I recently had a very pleasant conversation about the death of the Stop Online Piracy Act (SOPA). On the other side of the table (quite literally) was a record company exec: a charming and intelligent man with whom it was great fun to converse.
SOPA (and its sister, PIPA), faced some stiff opposition from the Web community, and ultimately failed. My dinner companion saw this as a shame, and felt that the reason it failed was what the factual disconnect between the actual content of the Act and the claims being made against it by Google, Wikipedia, Facebook, others in the Web-community – and me (at least at dinner).
His position on SOPA, quite predictably, was that combating flagrant mass thieving of intellectual property on the Internet, as often perpetrated from foreign-based websites, required a coordinated strategy that SOPA delivered. As he saw it, SOPA only regulated foreign sites engaged in unlawful activity. (SOPA proposed to do this, in case you don’t already know, by cutting off the flow of revenue from US-based advertisers and by preventing US-based payment processors from conducting business with such foreign sites until they’ve proven themselves to be non-infringing. The Act contains a penalty for seeking such relief where there is no basis for the allegation.)

REQUIRED WORK - Can you copy the passage about SOPA word for word, from "I recently had" up to and including "least at dinner)."?

DATA FOR ANALYSIS -

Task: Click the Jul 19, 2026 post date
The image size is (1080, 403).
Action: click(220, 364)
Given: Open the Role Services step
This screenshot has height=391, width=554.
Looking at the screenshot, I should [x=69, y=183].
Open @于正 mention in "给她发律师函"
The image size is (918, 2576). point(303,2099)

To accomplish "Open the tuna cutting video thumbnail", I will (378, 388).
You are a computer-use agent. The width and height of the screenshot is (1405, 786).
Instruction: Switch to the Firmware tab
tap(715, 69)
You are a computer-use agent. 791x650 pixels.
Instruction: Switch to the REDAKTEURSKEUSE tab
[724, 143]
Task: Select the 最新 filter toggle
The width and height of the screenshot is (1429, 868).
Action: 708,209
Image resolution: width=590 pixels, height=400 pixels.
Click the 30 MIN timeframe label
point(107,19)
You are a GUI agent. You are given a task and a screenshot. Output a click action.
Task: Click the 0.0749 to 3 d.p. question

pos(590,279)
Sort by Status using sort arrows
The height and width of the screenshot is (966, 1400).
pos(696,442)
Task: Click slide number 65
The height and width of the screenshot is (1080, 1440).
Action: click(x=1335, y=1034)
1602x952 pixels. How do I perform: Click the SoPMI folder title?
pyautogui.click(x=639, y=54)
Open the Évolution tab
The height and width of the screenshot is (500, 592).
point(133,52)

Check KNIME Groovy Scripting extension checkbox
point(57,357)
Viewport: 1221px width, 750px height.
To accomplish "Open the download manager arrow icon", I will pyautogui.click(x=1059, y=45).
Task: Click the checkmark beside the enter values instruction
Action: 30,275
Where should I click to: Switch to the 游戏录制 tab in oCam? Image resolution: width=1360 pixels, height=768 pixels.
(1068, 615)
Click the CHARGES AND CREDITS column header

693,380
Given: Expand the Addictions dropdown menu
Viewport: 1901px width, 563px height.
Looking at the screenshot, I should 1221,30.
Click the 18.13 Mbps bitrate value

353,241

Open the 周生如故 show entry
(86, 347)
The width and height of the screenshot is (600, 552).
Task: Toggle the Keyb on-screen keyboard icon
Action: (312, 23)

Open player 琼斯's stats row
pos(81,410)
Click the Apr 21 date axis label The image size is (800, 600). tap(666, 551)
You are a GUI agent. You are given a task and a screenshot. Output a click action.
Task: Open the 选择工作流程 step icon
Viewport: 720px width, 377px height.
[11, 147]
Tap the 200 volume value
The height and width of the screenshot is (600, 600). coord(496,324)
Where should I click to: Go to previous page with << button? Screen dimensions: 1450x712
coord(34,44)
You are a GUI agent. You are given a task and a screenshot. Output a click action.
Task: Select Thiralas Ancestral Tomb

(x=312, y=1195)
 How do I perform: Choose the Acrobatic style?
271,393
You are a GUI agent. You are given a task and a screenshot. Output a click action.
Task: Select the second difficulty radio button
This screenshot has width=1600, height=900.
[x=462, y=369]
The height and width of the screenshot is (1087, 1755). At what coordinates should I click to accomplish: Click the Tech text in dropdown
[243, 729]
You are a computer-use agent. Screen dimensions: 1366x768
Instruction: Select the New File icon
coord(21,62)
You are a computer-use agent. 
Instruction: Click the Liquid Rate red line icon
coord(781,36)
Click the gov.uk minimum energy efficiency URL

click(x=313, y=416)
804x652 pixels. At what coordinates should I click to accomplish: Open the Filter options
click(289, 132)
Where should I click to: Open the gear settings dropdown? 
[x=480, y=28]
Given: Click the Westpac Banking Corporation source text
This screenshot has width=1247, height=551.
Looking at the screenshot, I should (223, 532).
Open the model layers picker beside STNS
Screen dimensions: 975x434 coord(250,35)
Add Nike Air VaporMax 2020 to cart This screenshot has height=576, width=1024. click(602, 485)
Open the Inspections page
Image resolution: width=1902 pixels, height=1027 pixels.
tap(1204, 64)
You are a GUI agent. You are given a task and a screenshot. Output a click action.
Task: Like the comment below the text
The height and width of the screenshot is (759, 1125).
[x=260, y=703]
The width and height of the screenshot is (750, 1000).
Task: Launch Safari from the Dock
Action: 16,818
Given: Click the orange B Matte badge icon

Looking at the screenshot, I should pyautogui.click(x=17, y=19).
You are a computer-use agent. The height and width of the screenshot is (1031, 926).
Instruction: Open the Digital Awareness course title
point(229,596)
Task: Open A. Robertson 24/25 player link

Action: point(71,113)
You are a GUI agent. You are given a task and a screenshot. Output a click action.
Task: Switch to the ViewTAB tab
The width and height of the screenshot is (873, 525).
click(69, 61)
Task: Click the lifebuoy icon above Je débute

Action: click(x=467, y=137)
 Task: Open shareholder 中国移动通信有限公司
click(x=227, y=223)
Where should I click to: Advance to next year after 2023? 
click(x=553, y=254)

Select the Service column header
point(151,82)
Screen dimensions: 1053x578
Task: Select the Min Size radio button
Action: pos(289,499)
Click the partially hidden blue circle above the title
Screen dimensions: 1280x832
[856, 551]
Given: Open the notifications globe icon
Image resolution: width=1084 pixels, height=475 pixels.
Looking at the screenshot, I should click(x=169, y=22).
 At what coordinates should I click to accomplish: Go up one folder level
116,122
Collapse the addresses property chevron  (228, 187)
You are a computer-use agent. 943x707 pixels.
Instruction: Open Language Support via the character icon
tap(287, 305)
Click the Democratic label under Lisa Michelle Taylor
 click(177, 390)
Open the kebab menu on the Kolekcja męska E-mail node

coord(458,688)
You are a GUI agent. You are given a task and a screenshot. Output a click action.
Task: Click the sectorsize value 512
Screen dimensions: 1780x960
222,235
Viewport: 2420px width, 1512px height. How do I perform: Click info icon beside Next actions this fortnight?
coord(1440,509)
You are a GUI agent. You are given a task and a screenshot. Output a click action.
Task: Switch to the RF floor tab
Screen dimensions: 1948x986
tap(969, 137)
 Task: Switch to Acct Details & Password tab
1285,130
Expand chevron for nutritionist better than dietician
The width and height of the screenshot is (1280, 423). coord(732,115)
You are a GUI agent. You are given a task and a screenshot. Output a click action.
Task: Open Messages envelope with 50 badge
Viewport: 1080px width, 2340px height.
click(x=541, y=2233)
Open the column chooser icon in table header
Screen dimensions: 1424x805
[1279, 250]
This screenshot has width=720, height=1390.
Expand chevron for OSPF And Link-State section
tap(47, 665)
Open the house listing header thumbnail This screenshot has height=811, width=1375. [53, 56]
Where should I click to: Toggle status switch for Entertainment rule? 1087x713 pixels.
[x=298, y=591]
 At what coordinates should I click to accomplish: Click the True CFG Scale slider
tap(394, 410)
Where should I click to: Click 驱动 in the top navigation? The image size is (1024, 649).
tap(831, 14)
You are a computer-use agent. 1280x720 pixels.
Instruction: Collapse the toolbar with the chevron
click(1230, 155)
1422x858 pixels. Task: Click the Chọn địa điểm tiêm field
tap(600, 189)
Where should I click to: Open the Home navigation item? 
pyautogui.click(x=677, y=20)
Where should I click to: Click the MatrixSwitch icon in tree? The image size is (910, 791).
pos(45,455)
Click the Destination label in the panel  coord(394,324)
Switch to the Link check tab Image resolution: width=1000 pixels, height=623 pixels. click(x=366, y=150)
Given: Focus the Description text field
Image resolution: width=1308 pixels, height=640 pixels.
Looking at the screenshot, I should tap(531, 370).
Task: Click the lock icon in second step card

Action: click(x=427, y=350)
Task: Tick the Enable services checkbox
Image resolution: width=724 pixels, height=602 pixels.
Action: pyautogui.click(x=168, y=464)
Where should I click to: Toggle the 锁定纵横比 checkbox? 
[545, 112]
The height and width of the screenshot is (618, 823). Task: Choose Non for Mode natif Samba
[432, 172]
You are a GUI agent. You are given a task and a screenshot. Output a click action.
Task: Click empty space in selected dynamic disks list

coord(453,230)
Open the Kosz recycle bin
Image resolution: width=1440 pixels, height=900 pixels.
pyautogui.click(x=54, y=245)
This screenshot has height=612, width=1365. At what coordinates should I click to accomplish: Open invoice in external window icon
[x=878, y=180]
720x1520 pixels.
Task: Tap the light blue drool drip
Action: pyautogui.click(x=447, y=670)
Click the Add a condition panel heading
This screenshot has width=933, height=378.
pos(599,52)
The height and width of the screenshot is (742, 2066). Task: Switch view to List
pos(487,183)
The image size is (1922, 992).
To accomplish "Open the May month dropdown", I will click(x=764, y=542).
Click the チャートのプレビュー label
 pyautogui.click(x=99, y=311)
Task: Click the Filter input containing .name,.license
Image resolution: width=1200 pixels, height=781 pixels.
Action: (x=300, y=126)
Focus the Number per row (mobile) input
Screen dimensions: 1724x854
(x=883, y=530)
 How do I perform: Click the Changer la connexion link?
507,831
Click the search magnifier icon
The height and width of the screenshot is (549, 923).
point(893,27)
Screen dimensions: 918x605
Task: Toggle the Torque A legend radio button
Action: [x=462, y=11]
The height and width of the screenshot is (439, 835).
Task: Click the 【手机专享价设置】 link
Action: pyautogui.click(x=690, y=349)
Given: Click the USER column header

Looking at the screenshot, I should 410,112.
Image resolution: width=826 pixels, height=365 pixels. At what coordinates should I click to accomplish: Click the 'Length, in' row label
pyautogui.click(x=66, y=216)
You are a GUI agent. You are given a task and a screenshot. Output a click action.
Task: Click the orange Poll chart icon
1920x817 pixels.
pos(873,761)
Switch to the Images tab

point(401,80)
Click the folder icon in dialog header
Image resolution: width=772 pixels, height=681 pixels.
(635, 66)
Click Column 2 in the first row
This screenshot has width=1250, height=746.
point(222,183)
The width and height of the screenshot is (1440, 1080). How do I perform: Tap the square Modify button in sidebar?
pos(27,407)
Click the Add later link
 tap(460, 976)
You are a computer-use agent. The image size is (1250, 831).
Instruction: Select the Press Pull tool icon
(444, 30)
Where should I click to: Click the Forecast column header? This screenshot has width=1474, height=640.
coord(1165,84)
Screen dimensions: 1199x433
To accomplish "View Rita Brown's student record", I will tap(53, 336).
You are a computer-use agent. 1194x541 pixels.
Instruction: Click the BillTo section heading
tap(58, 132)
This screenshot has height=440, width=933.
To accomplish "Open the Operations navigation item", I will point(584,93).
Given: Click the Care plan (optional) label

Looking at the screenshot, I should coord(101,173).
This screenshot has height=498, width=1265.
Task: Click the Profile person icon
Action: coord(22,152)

ANSWER SECTION -
I recently had a very pleasant conversation about the death of the Stop Online Piracy Act (SOPA). On the other side of the table (quite literally) was a record company exec: a charming and intelligent man with whom it was great fun to converse.
SOPA (and its sister, PIPA), faced some stiff opposition from the Web community, and ultimately failed. My dinner companion saw this as a shame, and felt that the reason it failed was what the factual disconnect between the actual content of the Act and the claims being made against it by Google, Wikipedia, Facebook, others in the Web-community – and me (at least at dinner).